Information shown:
== Segment start ==

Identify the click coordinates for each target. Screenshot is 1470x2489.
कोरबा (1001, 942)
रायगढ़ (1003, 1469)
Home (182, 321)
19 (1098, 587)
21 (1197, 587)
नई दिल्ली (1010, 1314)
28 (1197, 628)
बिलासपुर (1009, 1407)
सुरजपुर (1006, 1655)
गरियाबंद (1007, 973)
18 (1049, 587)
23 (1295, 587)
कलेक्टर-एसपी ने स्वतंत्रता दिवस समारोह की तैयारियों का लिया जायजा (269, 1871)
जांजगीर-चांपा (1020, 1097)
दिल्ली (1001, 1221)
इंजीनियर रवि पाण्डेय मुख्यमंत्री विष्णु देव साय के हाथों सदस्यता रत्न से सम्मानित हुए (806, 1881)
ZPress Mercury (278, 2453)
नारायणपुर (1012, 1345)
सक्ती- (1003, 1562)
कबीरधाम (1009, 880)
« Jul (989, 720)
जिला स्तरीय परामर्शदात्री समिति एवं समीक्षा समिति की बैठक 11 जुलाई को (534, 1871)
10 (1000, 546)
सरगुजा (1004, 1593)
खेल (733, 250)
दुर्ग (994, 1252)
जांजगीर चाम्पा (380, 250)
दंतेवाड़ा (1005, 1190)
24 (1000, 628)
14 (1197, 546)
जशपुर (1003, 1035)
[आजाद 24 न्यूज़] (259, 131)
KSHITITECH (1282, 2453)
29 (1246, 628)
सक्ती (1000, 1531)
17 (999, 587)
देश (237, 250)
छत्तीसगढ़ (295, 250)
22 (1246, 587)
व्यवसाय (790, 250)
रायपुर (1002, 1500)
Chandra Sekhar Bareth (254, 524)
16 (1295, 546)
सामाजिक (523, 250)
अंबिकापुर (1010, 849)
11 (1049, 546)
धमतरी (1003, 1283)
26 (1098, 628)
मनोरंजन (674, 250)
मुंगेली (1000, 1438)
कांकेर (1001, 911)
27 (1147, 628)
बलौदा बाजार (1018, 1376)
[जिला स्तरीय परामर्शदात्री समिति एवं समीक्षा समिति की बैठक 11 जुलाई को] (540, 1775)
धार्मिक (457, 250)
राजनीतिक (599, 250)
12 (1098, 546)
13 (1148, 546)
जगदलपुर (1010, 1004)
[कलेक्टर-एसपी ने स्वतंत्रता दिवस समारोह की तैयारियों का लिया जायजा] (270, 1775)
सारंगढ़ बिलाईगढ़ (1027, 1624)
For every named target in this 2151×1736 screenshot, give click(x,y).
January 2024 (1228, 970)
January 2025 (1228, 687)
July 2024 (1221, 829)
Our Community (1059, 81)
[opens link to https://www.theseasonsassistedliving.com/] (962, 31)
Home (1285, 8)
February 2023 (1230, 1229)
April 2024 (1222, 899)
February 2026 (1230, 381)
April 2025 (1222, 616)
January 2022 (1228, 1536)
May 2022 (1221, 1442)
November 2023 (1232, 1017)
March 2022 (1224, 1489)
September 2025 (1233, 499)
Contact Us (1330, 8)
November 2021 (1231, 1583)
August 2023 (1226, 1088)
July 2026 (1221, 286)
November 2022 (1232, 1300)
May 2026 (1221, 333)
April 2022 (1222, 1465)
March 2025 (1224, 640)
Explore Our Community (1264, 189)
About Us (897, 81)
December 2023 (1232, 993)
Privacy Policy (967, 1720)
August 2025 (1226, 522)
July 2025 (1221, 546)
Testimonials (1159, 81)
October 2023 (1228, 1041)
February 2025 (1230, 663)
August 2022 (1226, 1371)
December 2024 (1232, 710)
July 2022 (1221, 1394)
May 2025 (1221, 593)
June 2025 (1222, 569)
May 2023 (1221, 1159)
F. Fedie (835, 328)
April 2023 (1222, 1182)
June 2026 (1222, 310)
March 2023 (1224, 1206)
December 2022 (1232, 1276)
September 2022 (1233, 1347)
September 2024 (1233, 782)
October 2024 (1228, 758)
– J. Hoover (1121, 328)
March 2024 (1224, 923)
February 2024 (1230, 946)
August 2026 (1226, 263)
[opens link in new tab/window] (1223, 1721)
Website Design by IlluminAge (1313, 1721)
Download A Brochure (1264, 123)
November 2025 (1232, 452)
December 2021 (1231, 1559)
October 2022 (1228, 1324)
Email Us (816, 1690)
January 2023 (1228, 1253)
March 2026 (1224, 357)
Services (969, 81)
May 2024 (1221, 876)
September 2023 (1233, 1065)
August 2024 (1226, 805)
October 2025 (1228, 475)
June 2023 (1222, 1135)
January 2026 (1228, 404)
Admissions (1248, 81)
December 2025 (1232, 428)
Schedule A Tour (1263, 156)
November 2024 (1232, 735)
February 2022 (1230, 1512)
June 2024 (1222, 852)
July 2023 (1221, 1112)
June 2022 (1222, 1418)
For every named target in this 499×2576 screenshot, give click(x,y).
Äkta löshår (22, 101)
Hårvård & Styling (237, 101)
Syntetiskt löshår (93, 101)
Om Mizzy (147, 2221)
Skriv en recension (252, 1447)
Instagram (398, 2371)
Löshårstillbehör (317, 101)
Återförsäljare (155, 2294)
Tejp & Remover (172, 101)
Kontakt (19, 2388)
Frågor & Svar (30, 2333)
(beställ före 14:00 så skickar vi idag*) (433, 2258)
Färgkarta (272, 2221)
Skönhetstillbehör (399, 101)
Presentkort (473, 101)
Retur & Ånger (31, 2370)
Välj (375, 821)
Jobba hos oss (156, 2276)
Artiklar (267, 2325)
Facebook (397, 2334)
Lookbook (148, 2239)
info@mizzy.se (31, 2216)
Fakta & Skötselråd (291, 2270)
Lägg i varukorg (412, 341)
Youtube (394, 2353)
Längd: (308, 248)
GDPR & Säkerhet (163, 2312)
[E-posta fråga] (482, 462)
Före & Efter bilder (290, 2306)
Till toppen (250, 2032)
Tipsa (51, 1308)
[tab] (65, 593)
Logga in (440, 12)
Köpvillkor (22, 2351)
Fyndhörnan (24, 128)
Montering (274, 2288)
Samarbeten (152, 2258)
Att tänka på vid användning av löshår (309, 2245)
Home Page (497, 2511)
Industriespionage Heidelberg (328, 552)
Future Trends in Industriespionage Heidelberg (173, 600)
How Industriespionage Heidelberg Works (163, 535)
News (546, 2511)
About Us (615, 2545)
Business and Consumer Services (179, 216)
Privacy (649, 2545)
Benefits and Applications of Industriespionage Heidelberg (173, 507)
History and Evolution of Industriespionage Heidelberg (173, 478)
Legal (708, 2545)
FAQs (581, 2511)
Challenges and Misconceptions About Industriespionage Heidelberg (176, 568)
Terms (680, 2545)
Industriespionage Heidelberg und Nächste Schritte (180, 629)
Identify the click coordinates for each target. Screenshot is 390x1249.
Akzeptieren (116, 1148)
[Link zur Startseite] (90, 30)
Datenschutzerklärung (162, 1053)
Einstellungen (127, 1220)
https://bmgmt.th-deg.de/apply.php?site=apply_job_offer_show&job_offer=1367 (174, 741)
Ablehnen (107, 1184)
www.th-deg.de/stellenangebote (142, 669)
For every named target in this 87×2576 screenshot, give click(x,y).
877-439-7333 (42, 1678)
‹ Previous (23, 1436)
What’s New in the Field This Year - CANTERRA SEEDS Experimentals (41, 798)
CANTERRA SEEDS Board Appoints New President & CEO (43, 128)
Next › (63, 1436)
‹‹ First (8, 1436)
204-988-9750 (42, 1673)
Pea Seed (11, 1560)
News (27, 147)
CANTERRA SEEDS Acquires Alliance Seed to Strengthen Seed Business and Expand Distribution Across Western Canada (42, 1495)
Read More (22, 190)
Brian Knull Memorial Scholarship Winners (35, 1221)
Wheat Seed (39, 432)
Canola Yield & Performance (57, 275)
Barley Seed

== Segment end ==

Required action: Without omitting anything, set down all the entries above again.

Exercise solution:
Identify the click coordinates for each target. Screenshot is 1470x2489.
कोरबा (1001, 942)
रायगढ़ (1003, 1469)
Home (182, 321)
19 (1098, 587)
21 (1197, 587)
नई दिल्ली (1010, 1314)
28 (1197, 628)
बिलासपुर (1009, 1407)
सुरजपुर (1006, 1655)
गरियाबंद (1007, 973)
18 (1049, 587)
23 (1295, 587)
कलेक्टर-एसपी ने स्वतंत्रता दिवस समारोह की तैयारियों का लिया जायजा (269, 1871)
जांजगीर-चांपा (1020, 1097)
दिल्ली (1001, 1221)
इंजीनियर रवि पाण्डेय मुख्यमंत्री विष्णु देव साय के हाथों सदस्यता रत्न से सम्मानित हुए (806, 1881)
ZPress Mercury (278, 2453)
नारायणपुर (1012, 1345)
सक्ती- (1003, 1562)
कबीरधाम (1009, 880)
« Jul (989, 720)
जिला स्तरीय परामर्शदात्री समिति एवं समीक्षा समिति की बैठक 11 जुलाई को (534, 1871)
10 (1000, 546)
सरगुजा (1004, 1593)
खेल (733, 250)
दुर्ग (994, 1252)
जांजगीर चाम्पा (380, 250)
दंतेवाड़ा (1005, 1190)
24 (1000, 628)
14 (1197, 546)
जशपुर (1003, 1035)
[आजाद 24 न्यूज़] (259, 131)
KSHITITECH (1282, 2453)
29 (1246, 628)
सक्ती (1000, 1531)
17 (999, 587)
देश (237, 250)
छत्तीसगढ़ (295, 250)
22 (1246, 587)
व्यवसाय (790, 250)
रायपुर (1002, 1500)
Chandra Sekhar Bareth (254, 524)
16 (1295, 546)
सामाजिक (523, 250)
अंबिकापुर (1010, 849)
11 (1049, 546)
धमतरी (1003, 1283)
26 (1098, 628)
मनोरंजन (674, 250)
मुंगेली (1000, 1438)
कांकेर (1001, 911)
27 (1147, 628)
बलौदा बाजार (1018, 1376)
[जिला स्तरीय परामर्शदात्री समिति एवं समीक्षा समिति की बैठक 11 जुलाई को] (540, 1775)
धार्मिक (457, 250)
राजनीतिक (599, 250)
12 (1098, 546)
13 (1148, 546)
जगदलपुर (1010, 1004)
[कलेक्टर-एसपी ने स्वतंत्रता दिवस समारोह की तैयारियों का लिया जायजा] (270, 1775)
सारंगढ़ बिलाईगढ़ (1027, 1624)
For every named target in this 2151×1736 screenshot, give click(x,y).
January 2024 (1228, 970)
January 2025 (1228, 687)
July 2024 (1221, 829)
Our Community (1059, 81)
[opens link to https://www.theseasonsassistedliving.com/] (962, 31)
Home (1285, 8)
February 2023 (1230, 1229)
April 2024 (1222, 899)
February 2026 (1230, 381)
April 2025 (1222, 616)
January 2022 (1228, 1536)
May 2022 (1221, 1442)
November 2023 (1232, 1017)
March 2022 (1224, 1489)
September 2025 (1233, 499)
Contact Us (1330, 8)
November 2021 (1231, 1583)
August 2023 (1226, 1088)
July 2026 (1221, 286)
November 2022 (1232, 1300)
May 2026 (1221, 333)
April 2022 (1222, 1465)
March 2025 (1224, 640)
Explore Our Community (1264, 189)
About Us (897, 81)
December 2023 (1232, 993)
Privacy Policy (967, 1720)
August 2025 (1226, 522)
July 2025 (1221, 546)
Testimonials (1159, 81)
October 2023 (1228, 1041)
February 2025 (1230, 663)
August 2022 (1226, 1371)
December 2024 (1232, 710)
July 2022 (1221, 1394)
May 2025 (1221, 593)
June 2025 (1222, 569)
May 2023 (1221, 1159)
F. Fedie (835, 328)
April 2023 (1222, 1182)
June 2026 (1222, 310)
March 2023 (1224, 1206)
December 2022 (1232, 1276)
September 2022 (1233, 1347)
September 2024 (1233, 782)
October 2024 (1228, 758)
– J. Hoover (1121, 328)
March 2024 (1224, 923)
February 2024 (1230, 946)
August 2026 (1226, 263)
[opens link in new tab/window] (1223, 1721)
Website Design by IlluminAge (1313, 1721)
Download A Brochure (1264, 123)
November 2025 (1232, 452)
December 2021 (1231, 1559)
October 2022 (1228, 1324)
Email Us (816, 1690)
January 2023 (1228, 1253)
March 2026 (1224, 357)
Services (969, 81)
May 2024 (1221, 876)
September 2023 (1233, 1065)
August 2024 (1226, 805)
October 2025 (1228, 475)
June 2023 (1222, 1135)
January 2026 (1228, 404)
Admissions (1248, 81)
December 2025 (1232, 428)
Schedule A Tour (1263, 156)
November 2024 (1232, 735)
February 2022 (1230, 1512)
June 2024 (1222, 852)
July 2023 (1221, 1112)
June 2022 (1222, 1418)
For every named target in this 499×2576 screenshot, give click(x,y).
Äkta löshår (22, 101)
Hårvård & Styling (237, 101)
Syntetiskt löshår (93, 101)
Om Mizzy (147, 2221)
Skriv en recension (252, 1447)
Instagram (398, 2371)
Löshårstillbehör (317, 101)
Återförsäljare (155, 2294)
Tejp & Remover (172, 101)
Kontakt (19, 2388)
Frågor & Svar (30, 2333)
(beställ före 14:00 så skickar vi idag*) (433, 2258)
Färgkarta (272, 2221)
Skönhetstillbehör (399, 101)
Presentkort (473, 101)
Retur & Ånger (31, 2370)
Välj (375, 821)
Jobba hos oss (156, 2276)
Artiklar (267, 2325)
Facebook (397, 2334)
Lookbook (148, 2239)
info@mizzy.se (31, 2216)
Fakta & Skötselråd (291, 2270)
Lägg i varukorg (412, 341)
Youtube (394, 2353)
Längd: (308, 248)
GDPR & Säkerhet (163, 2312)
[E-posta fråga] (482, 462)
Före & Efter bilder (290, 2306)
Till toppen (250, 2032)
Tipsa (51, 1308)
[tab] (65, 593)
Logga in (440, 12)
Köpvillkor (22, 2351)
Fyndhörnan (24, 128)
Montering (274, 2288)
Samarbeten (152, 2258)
Att tänka på vid användning av löshår (309, 2245)
Home Page (497, 2511)
Industriespionage Heidelberg (328, 552)
Future Trends in Industriespionage Heidelberg (173, 600)
How Industriespionage Heidelberg Works (163, 535)
News (546, 2511)
About Us (615, 2545)
Business and Consumer Services (179, 216)
Privacy (649, 2545)
Benefits and Applications of Industriespionage Heidelberg (173, 507)
History and Evolution of Industriespionage Heidelberg (173, 478)
Legal (708, 2545)
FAQs (581, 2511)
Challenges and Misconceptions About Industriespionage Heidelberg (176, 568)
Terms (680, 2545)
Industriespionage Heidelberg und Nächste Schritte (180, 629)
Identify the click coordinates for each target. Screenshot is 390x1249.
Akzeptieren (116, 1148)
[Link zur Startseite] (90, 30)
Datenschutzerklärung (162, 1053)
Einstellungen (127, 1220)
https://bmgmt.th-deg.de/apply.php?site=apply_job_offer_show&job_offer=1367 (174, 741)
Ablehnen (107, 1184)
www.th-deg.de/stellenangebote (142, 669)
For every named target in this 87×2576 screenshot, give click(x,y).
877-439-7333 (42, 1678)
‹ Previous (23, 1436)
What’s New in the Field This Year - CANTERRA SEEDS Experimentals (41, 798)
CANTERRA SEEDS Board Appoints New President & CEO (43, 128)
Next › (63, 1436)
‹‹ First (8, 1436)
204-988-9750 (42, 1673)
Pea Seed (11, 1560)
News (27, 147)
CANTERRA SEEDS Acquires Alliance Seed to Strengthen Seed Business and Expand Distribution Across Western Canada (42, 1495)
Read More (22, 190)
Brian Knull Memorial Scholarship Winners (35, 1221)
Wheat Seed (39, 432)
Canola Yield & Performance (57, 275)
Barley Seed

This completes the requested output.